FrontPageMag.Com is reporting on what it’s dubbed “The 1% Exodus;” wealthy Americans fleeing increased taxes. Missing millionaires are also reported in Maryland, New York, New Jersey and other states raising taxes on the wealthy. 

Explanations have fallen along ideological and partisan lines. The one thing agreed on, however, is that there are fewer wealthy folks in states which tax them higher. It’s said the missing millionaires are:

Transients – those who enjoyed a windfall year and then dropped back into lower income brackets;

Victims – those who made serious money and now see their income reduced by a bad economy;

Travelers – those voting with their feet due to increased taxes. 

Each explanation has merit and likely that each produce missing millionaires. But to what extent does each do so?. The difficulty in answering that is found less in what studies look at and more in what they don’t. Art Laffer’s famed Curve posits a point at which taxes are so high people will actively seek to avoid them. Laffer doesn’t say where that point is; just that it’s there. Additionally, Laffer didn’t say the Curve applies only to the wealthy. It applies applies to everyone. 

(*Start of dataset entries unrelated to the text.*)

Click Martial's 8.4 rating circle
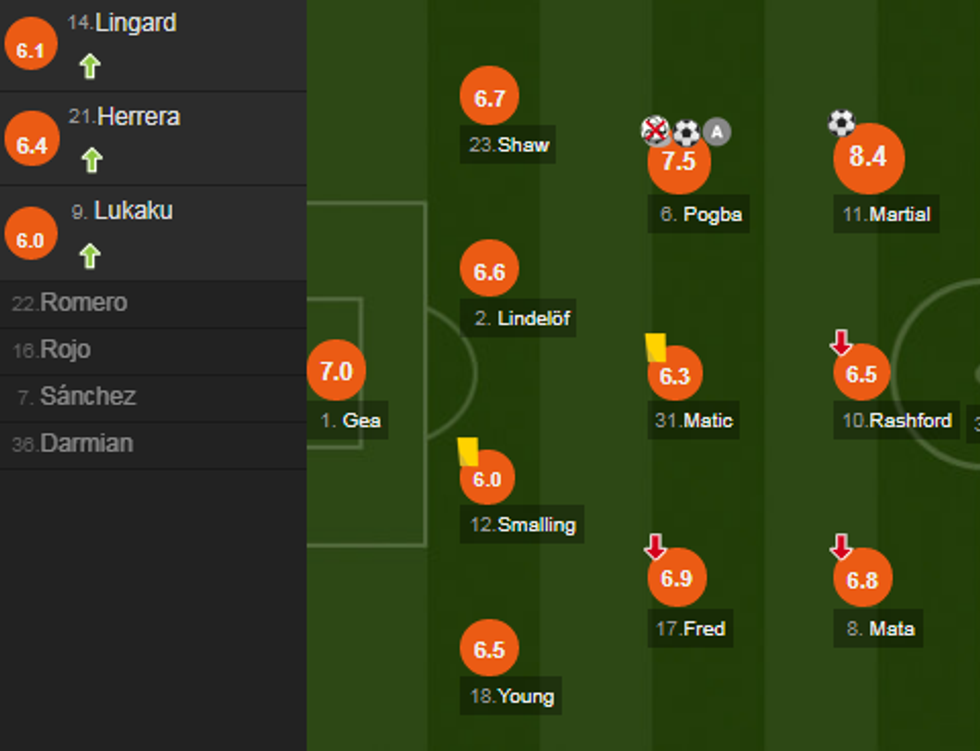The width and height of the screenshot is (980, 751). point(868,157)
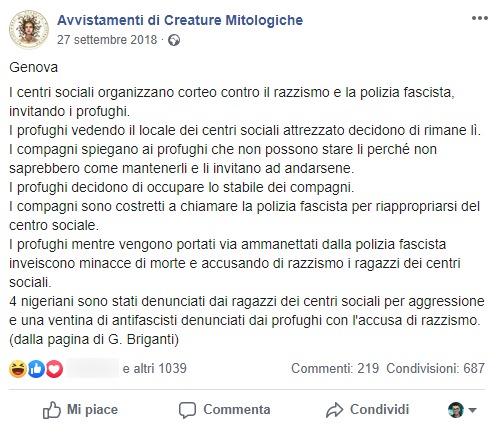Click the Mi piace thumbs-up icon
The height and width of the screenshot is (428, 495).
[52, 410]
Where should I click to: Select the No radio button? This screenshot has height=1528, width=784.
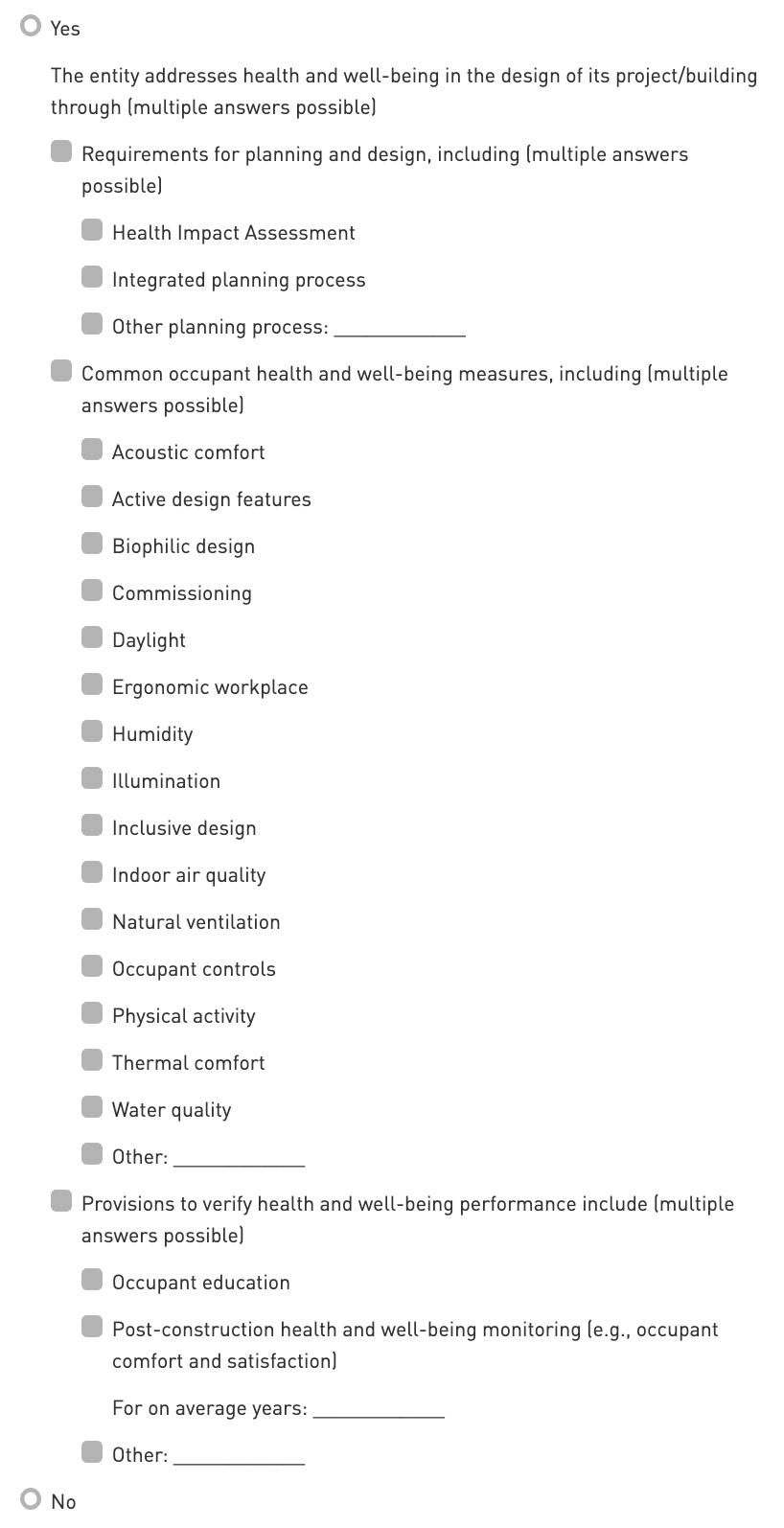pos(32,1499)
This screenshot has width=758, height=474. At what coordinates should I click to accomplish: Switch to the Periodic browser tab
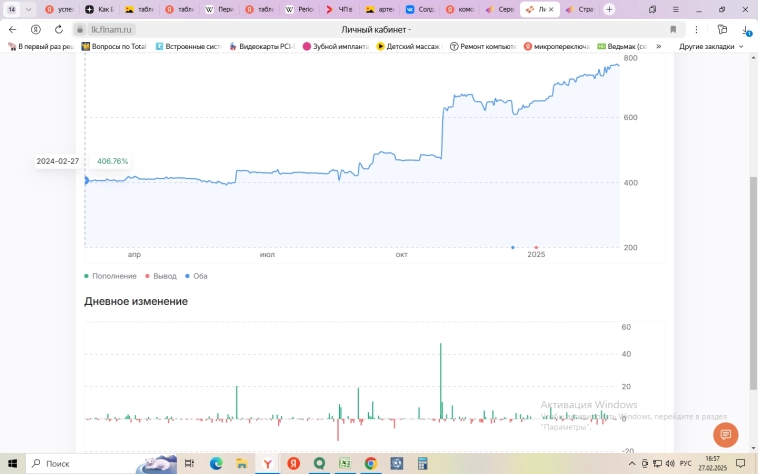(304, 9)
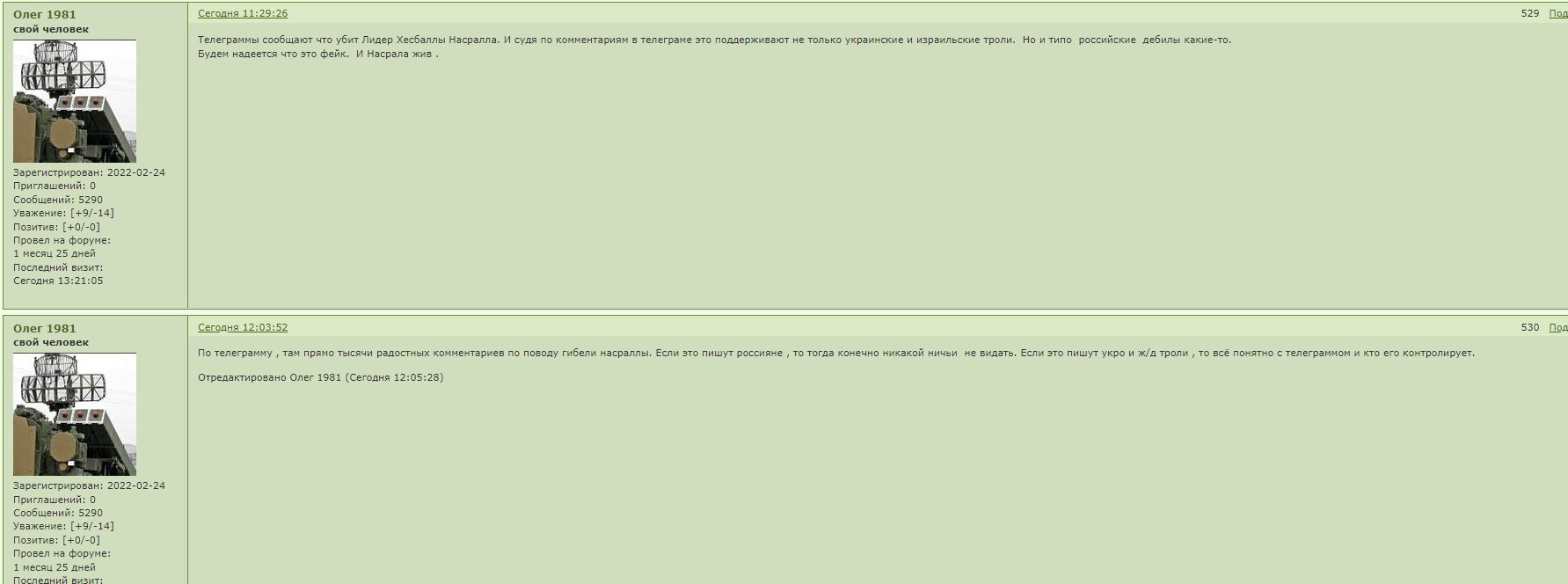This screenshot has width=1568, height=584.
Task: Click the Позитив [+0/-0] rating in post 530
Action: [x=56, y=540]
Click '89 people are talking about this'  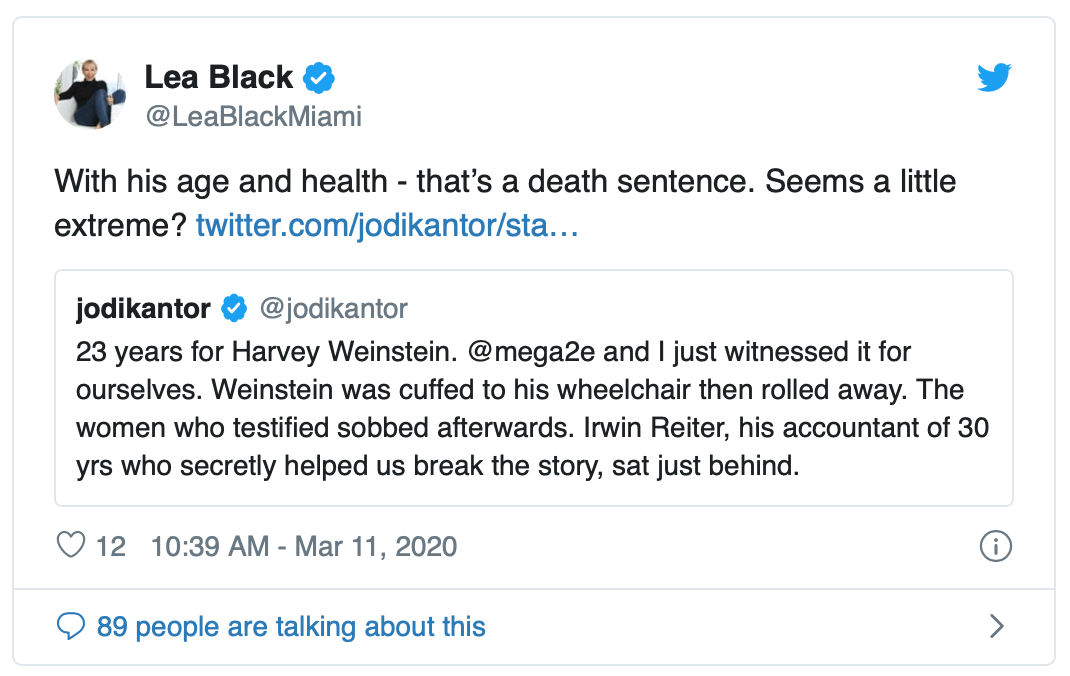tap(290, 627)
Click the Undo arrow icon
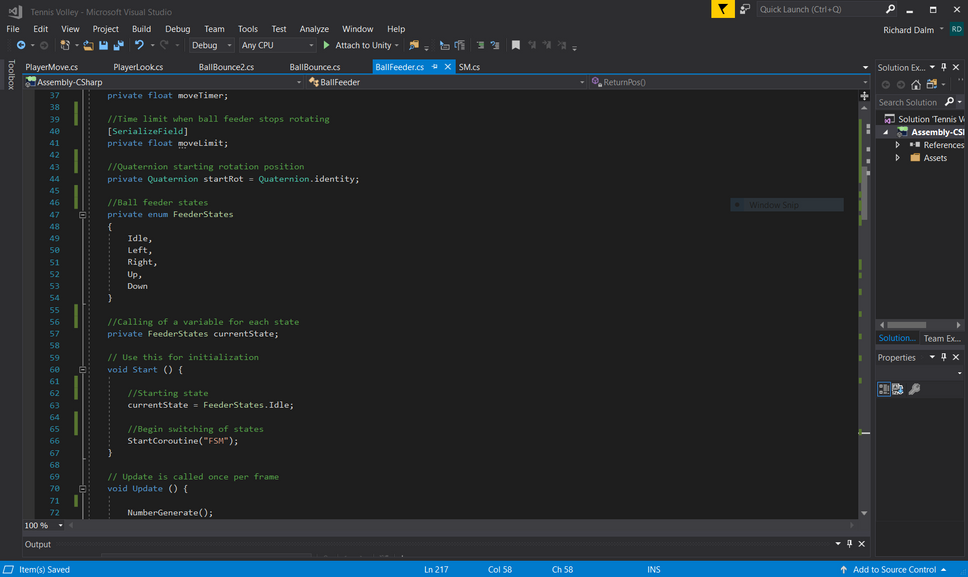 pyautogui.click(x=139, y=45)
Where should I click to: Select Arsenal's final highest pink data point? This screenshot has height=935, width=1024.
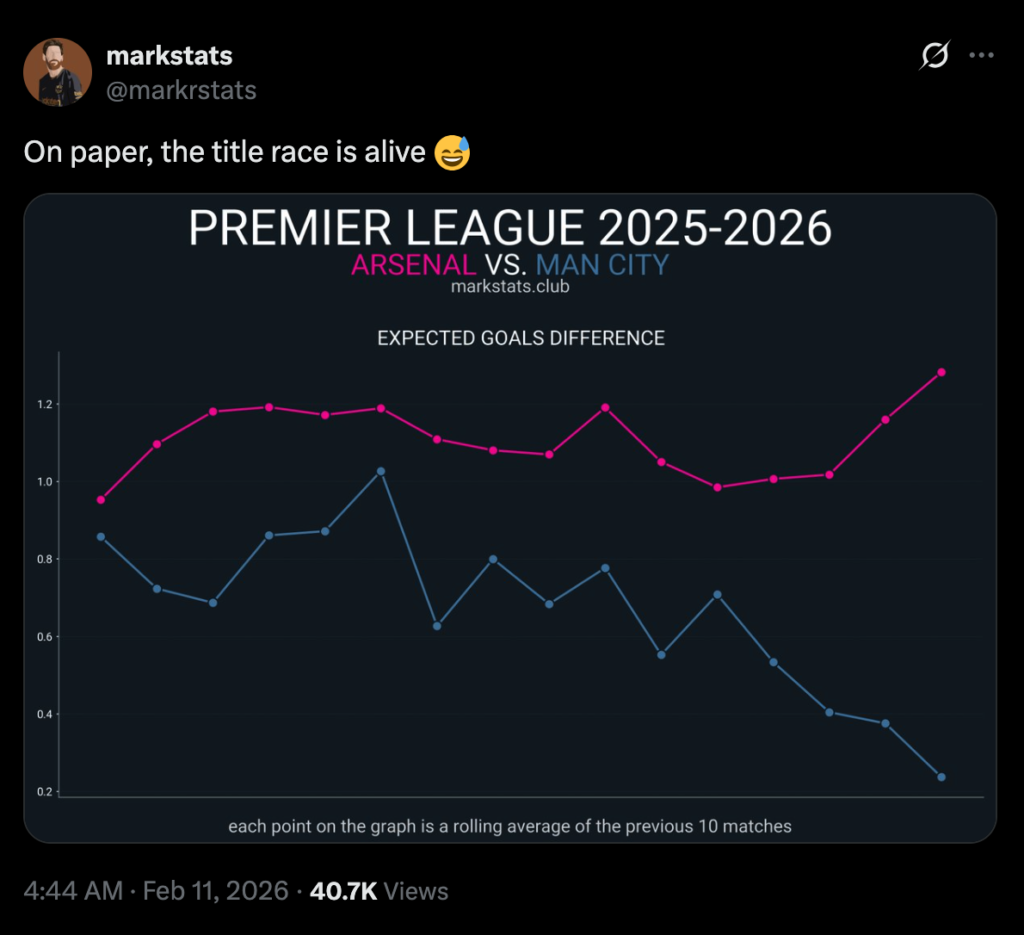coord(941,372)

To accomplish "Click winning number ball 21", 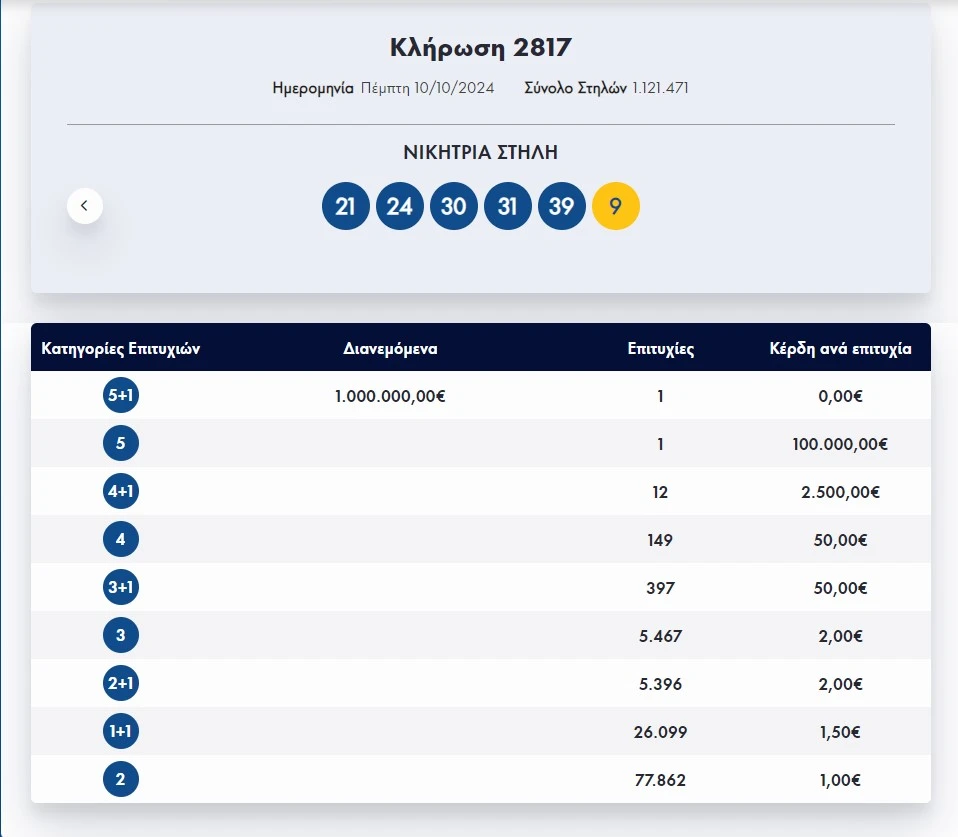I will [346, 206].
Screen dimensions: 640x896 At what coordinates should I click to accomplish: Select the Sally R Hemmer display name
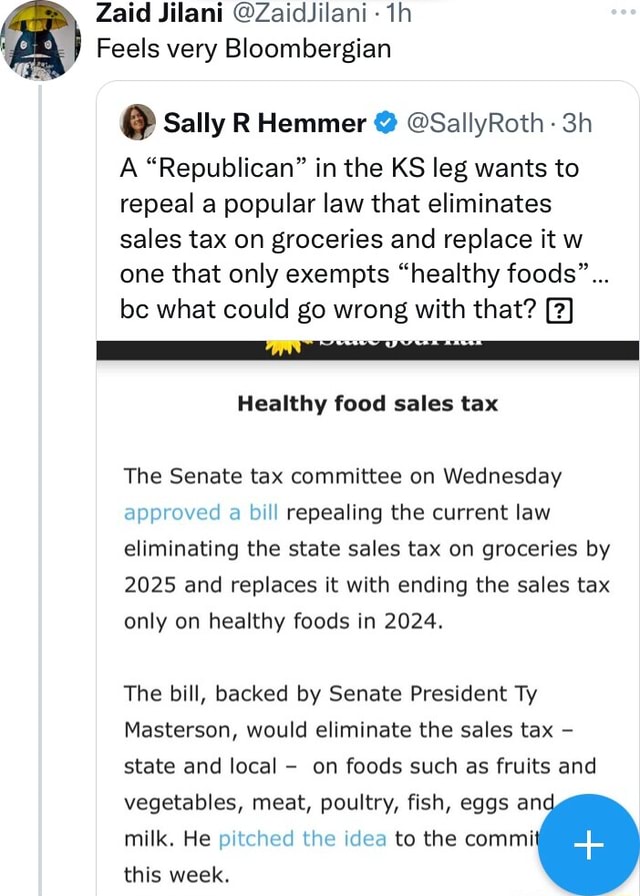point(265,124)
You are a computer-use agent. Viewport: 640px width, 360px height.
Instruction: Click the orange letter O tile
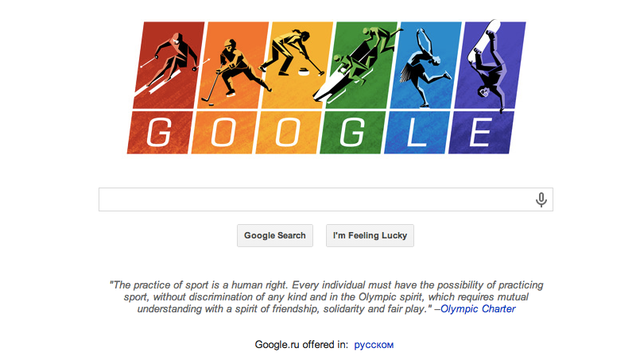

Thus, to me, the biggest omission isn’t from data on reactions by the wealthy; it’s how the rest of the us react. I realize lower income earners aren’t subject to these taxes and can’t help explain what the wealthy are doing. Yet looking everyone’s behavior ought to help explain what they are not doing. 

States with the highest taxes on the wealthy and with missing millionaires are also missing other people. New York is the biggest net population loser. Why? If taxes aren’t playing a part, why are all demographics leaving the state? Illinois ranks second. Again, why? It seems to be Chicago’s fault. Why are the IL counties the largest population increase those that surround Chicago? Could it be because Chicago recently made its tax rate the highest in the nation? 

What about small businesses with their less wealthy owners? California has not yet raised taxes on the wealthy but it’s on the this Fall’s ballot. The Golden State is already reeling from high taxes, business regulation and rising state operating costs. Even without increased taxes on the wealthy, businesses and their owners are fleeing California in increasing and troubling numbers. Why? 

This is not an academic exercise. States robbing the rich to give to the poor are asking for trouble if they assume no connection between taxes and people leaving. For one thing, it’s not just that the wealthy are leaving high tax areas; it’s that the poor are attracted to government subsistence. States may find themselves losing the goose and its golden egg while gaining more mouths to feed, clothe and house. 

The other shoe waiting to drop is claims that even if it’s true the wealthy are leaving it’s only a handful each year and so it’s no big deal. But It is if there is a net loss. Revenue numbers are no different at the state or national level. The wealthy comprise a fraction of population and yet pay the lion’s share of income. In New York, the wealthy pay almost 40% of the state’s revenue while making up far less than 1% of its population. If there’s only a 2% net loss per year, the population changes little but revenues changes drastically. 

The wealthy are easy targets for class warfare. They are easy to demonize. The one thing not easy about them is replacing them if they leave. States are fools to keep arguing increased income is way out of the mess they created as if money grows on trees and new taxpayers ready to pick up the tab. Maybe it really does work that way. But wanting it to work that way and depending on it to work that way are two very different things.